Effects of Deep versus Moderate Neuromuscular Blockade on Postoperative Acute and Chronic Pain in Laparoscopic Gynecological Surgery

Published on May 7, 2026

J Pain Res. 2026 May 1;19:592329. doi: 10.2147/JPR.S592329. eCollection 2026.

ABSTRACT

PURPOSE: To evaluate the effects of deep neuromuscular blockade (D-NMB) versus moderate NMB (M-NMB) on postoperative pain and chronic postsurgical pain (CPSP) in patients undergoing laparoscopic gynecological surgery.

PATIENTS AND METHODS: Seventy-two patients scheduled for laparoscopic uterine or adnexal surgery were randomly assigned to Group D (D-NMB, post-tetanic count 1-2) or Group M (M-NMB, train-of-four count 1-2). Postoperative pain was assessed using the visual analogue scale (VAS) at multiple time points. Surgeon satisfaction score (SRS), opioid consumption, Quality of Recovery-15 (QoR-15) score, and CPSP incidence at 3 and 6 months were compared.

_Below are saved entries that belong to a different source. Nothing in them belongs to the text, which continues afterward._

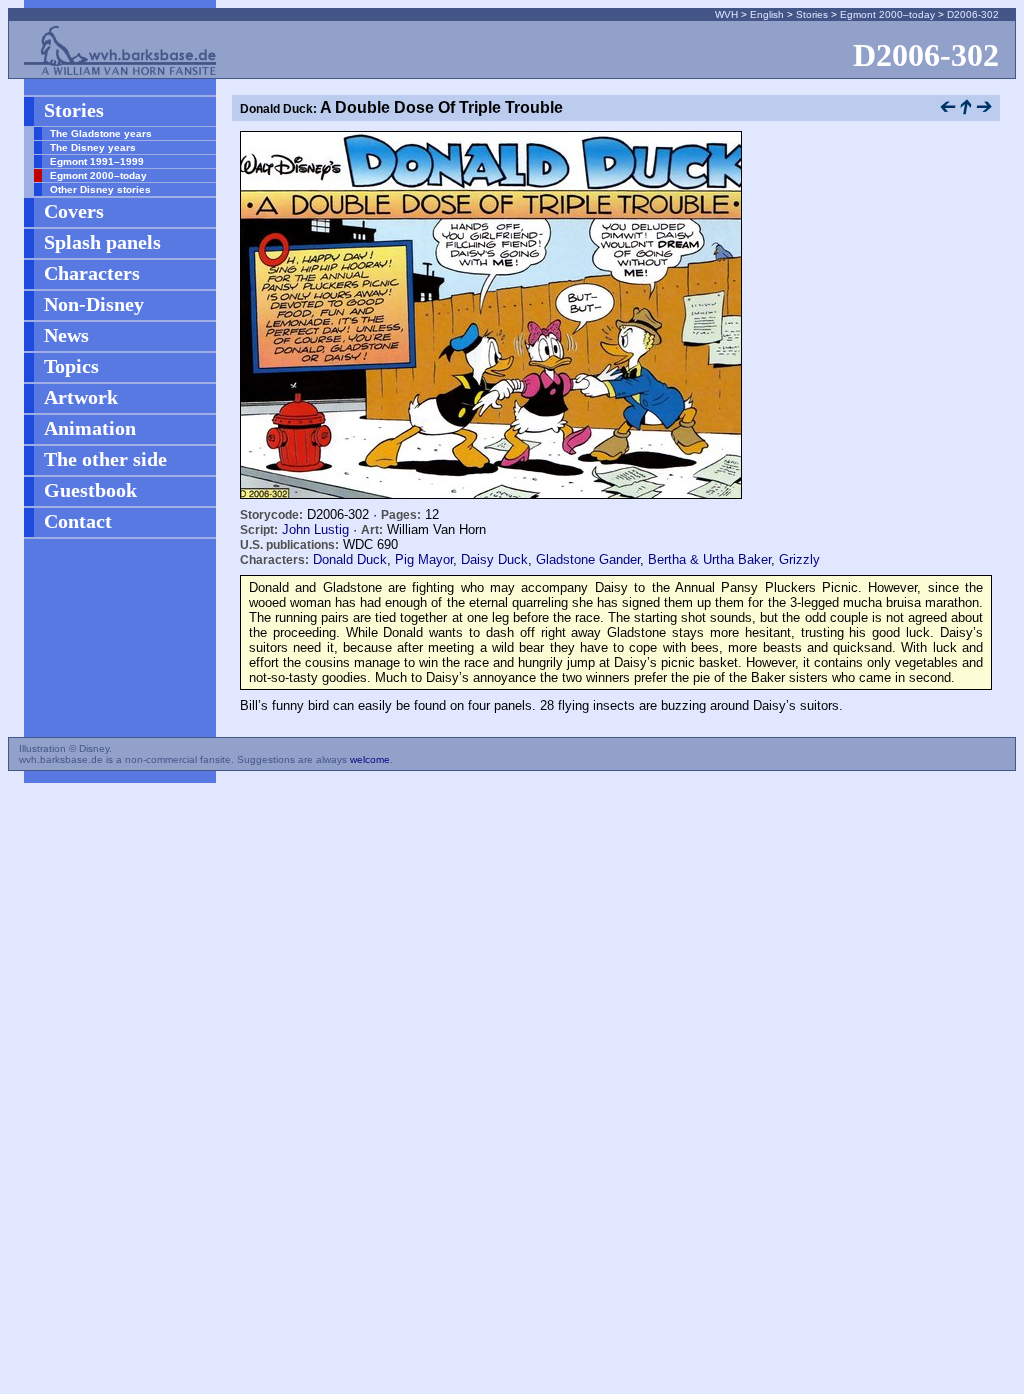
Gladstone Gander (588, 559)
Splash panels (102, 242)
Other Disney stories (100, 189)
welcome (370, 759)
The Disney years (93, 147)
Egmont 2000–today (887, 14)
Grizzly (799, 559)
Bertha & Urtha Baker (709, 559)
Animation (90, 428)
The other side (105, 459)
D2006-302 (973, 14)
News (66, 335)
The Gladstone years (101, 133)
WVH (726, 14)
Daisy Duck (494, 559)
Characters (92, 273)
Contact (78, 521)
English (767, 14)
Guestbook (90, 490)
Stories (812, 14)
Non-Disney (94, 304)
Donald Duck (350, 559)
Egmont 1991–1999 (97, 161)
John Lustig (315, 529)
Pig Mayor (424, 559)
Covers (74, 211)
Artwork (81, 397)
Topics (71, 366)
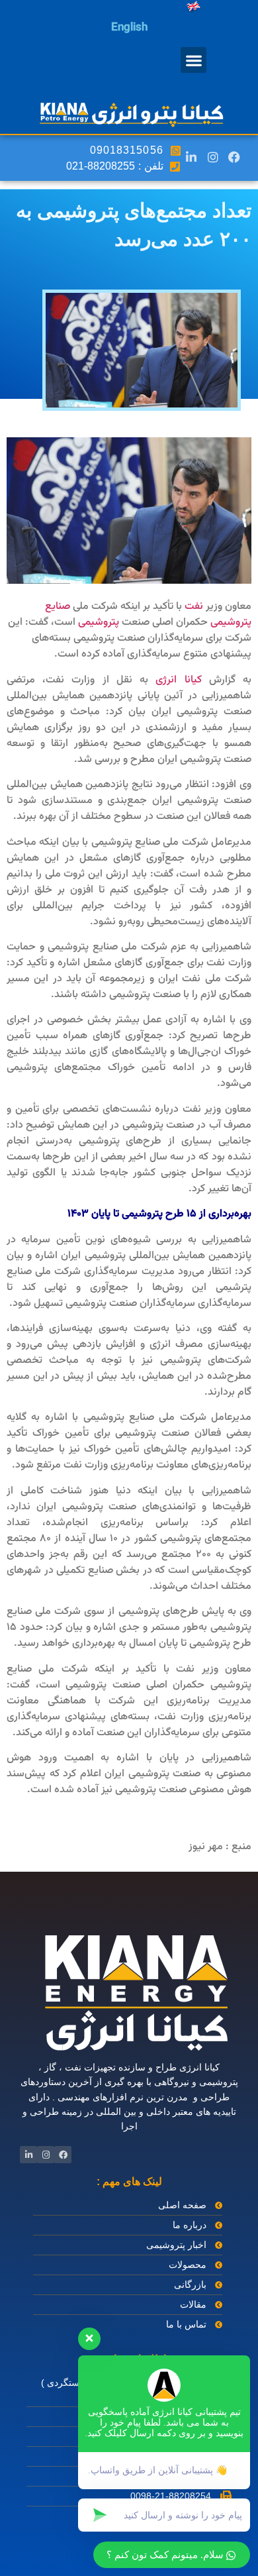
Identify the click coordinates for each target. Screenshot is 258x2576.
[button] (193, 60)
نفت (194, 606)
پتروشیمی (98, 622)
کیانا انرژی (178, 680)
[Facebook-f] (234, 156)
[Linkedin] (191, 156)
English (129, 27)
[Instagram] (212, 156)
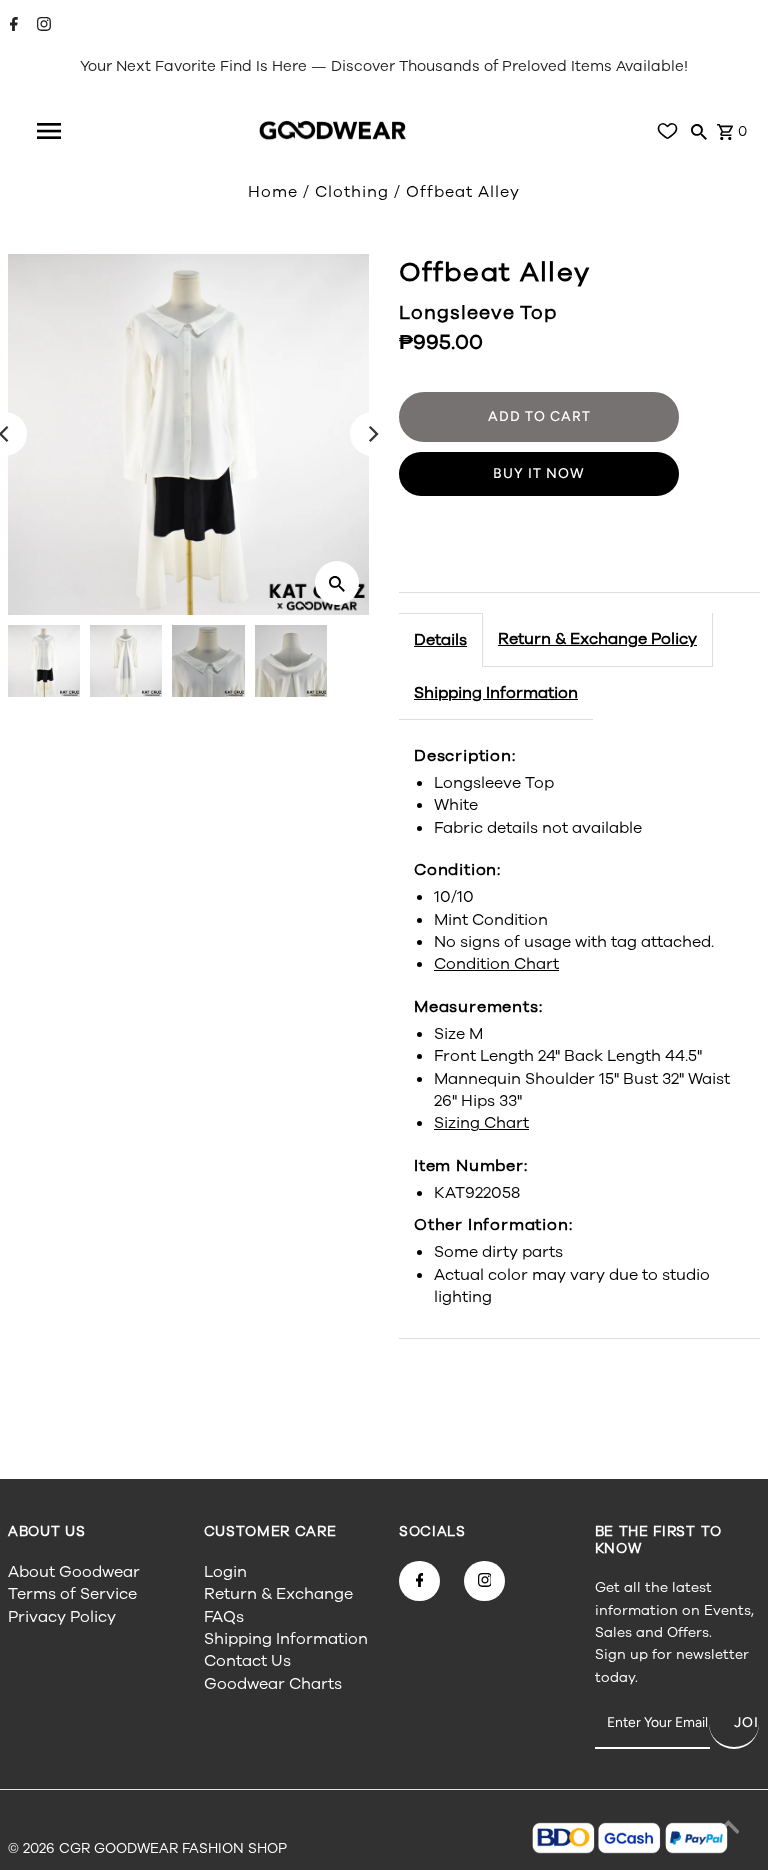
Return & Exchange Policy (597, 639)
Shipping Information (496, 693)
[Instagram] (41, 26)
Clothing (352, 192)
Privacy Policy (62, 1617)
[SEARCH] (699, 131)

RESULTS: The VAS score at 0.5 hours postoperatively was significantly lower in Group D than in Group M (4.18±1.40 vs. 5.42±1.61, P=0.001). Postoperative opioid consumption and the proportion requiring additional analgesia were significantly reduced in Group D (P=0.011 and P=0.019, respectively).SRS and QoR-15 scores were significantly higher in Group D (P<0.001 and P=0.022, respectively). No significant differences were observed in CPSP incidence or adverse reactions between the two groups.

CONCLUSION: D-NMB improves early postoperative pain control, reduces opioid requirements, and enhances surgeon satisfaction and early recovery quality without increasing adverse events, but does not reduce CPSP incidence.